Diferentemente para Sloterdijk, o êxito de Ulisses não significa apenas um controle racional sobre os encantos mágico-míticos, mas a consagração dele como narrador de suas aventuras. Assim, Ulisses revela que pode haver, por meio do canto alheio e/ou do autocanto, uma autoconstituição do sujeito que não se confunde necessariamente com a renúncia ao próprio desejo, nem com a rigidez que resulta dessa renúncia.
Queremos, assim como Ulisses, escutar sobre nós mesmos. Mesmo que para isso criemos nós mesmos um canto, um autocanto, para nossos feitos nesta vida. Desde o seio materno temos esta necessidade de sermos "cantados". O canto funciona como um triunfo. É a fama almejada por Ulisses. Porém, Sloterdijk adverte que o canto prematuro destrói. O "perigo" é nos deixar ser arrastados por este canto.
Saindo do território da filosofia e voltando à canção, outra visão contemporânea do mito é apresentada por Adriana Calcanhoto, por exemplo. Em sua composição "Porto Alegre" (CD "Maré", 2008), um sujeito "amarrado no mastro tapando as orelhas" resiste ao encanto das sereias, para depois cair nos braços de Calipso, outra entidade sedutora da Odisseia. Parece que não há como fugir dos apelos do desejo. Circularidade do querer ser e estar no mundo. A dificuldade é resistir ou não. O que e quando.

Texto publicado no Jornal A União em 04/04/2009

Entre outros, ouvi, vi e li, por estes dias:

= Peça In On It - Excelente trabalho de preparação dos atores Emílio de Mello e Fernando Eiras. A iluminação de Maneco Quinderé oferece o clima (ora tenso, ora lírico) ao texto denso e complexo do canadense Daniel Maclvor, sobre uma relação densa e não menos complexa, de um casal que, enquanto um deles projeta uma peça teatral, o outro serve de espelho refratário para discutir a vida de ambos.
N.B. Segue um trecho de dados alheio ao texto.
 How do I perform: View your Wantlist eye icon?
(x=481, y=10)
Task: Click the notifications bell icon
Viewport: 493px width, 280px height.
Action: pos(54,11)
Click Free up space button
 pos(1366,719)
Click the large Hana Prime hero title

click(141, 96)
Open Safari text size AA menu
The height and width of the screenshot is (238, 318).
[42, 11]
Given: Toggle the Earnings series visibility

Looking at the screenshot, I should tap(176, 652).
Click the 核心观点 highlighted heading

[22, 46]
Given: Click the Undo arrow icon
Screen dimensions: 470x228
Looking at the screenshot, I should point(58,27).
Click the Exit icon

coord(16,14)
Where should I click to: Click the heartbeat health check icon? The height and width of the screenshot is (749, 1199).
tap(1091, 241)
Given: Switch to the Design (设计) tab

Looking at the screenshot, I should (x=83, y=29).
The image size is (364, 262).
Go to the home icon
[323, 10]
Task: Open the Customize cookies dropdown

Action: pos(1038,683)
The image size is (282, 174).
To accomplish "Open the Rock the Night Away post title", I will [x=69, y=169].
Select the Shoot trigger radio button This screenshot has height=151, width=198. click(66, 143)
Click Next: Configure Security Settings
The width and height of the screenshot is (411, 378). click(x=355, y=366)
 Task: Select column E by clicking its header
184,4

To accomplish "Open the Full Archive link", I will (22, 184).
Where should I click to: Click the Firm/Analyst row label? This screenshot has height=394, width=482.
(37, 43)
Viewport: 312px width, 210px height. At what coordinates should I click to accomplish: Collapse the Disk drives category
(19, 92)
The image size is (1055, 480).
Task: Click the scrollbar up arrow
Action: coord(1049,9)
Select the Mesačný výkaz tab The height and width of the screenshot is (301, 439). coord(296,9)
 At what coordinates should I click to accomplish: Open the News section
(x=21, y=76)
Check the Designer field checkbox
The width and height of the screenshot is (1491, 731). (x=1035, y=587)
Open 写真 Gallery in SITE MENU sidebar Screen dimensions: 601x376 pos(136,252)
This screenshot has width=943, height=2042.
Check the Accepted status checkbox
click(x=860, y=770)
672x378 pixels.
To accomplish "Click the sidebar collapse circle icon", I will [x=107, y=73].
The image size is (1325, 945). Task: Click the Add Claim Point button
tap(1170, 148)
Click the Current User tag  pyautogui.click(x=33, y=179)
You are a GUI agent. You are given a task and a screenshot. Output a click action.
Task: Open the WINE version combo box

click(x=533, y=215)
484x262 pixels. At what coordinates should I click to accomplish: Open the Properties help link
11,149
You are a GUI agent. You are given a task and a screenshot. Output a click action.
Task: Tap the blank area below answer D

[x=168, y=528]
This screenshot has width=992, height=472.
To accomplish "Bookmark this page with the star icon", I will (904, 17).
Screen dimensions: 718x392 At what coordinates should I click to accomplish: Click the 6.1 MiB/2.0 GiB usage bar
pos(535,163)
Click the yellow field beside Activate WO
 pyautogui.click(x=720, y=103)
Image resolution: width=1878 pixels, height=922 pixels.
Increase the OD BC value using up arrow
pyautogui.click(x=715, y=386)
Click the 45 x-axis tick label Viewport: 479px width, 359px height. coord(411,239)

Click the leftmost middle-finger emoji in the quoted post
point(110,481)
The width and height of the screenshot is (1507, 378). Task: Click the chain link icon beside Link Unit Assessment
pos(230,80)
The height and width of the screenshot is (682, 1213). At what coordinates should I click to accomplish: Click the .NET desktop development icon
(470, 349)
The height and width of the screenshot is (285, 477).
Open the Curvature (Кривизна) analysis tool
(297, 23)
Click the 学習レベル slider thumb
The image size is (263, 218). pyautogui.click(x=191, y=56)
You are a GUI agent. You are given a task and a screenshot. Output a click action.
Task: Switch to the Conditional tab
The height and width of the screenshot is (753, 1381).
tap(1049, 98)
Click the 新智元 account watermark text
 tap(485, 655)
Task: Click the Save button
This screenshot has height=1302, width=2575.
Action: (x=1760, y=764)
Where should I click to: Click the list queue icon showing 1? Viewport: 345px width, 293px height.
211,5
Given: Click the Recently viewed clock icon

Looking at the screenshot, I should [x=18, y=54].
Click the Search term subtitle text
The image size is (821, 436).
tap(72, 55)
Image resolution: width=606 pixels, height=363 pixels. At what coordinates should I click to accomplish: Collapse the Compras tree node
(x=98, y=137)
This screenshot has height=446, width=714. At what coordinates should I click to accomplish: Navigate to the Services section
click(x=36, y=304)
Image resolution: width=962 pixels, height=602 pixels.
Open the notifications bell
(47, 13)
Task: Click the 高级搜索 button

A direção de Enrique Diaz consegue "tirar" dos dois atores em cena, todos as sutilezas dos personagens representados. A trilha também é correta e certeira. No Oi Futuro Rio até 28/06.
= Filme Deception (A Lista - Você está livre hoje?) - Um bom argumento, bons atores... mas com roteiro confuso (no mau sentido).
= Exposição Sereia Lab - Mais uma ideia interessante que precisaria de mais tempo e trabalho para alcançar o resultado propagado. Caixa Cultural até 03/05.
= Exposição Vertigem: Os Gêmeos - As peles amarelas das figuras humanas (?) e o coloridos das paisagens urbanas de Gustavo e Otávio Pandolfo demonstram o vislumbre de um universo latente e presente nas grandes cidades, levando à vertigem total do expectador, por meio de recursos simples mas bem utilizados. No CCBB Rio até 24/05.
= Show Artesanato da Canção (Luiz Tatit) - As canções bem humoradas e um violão bem tocado dão o tom certo ao show seguido de debate deste grande teórico da canção.
= CD Little Joy (Little Joy) - Ouvindo sem pararrr.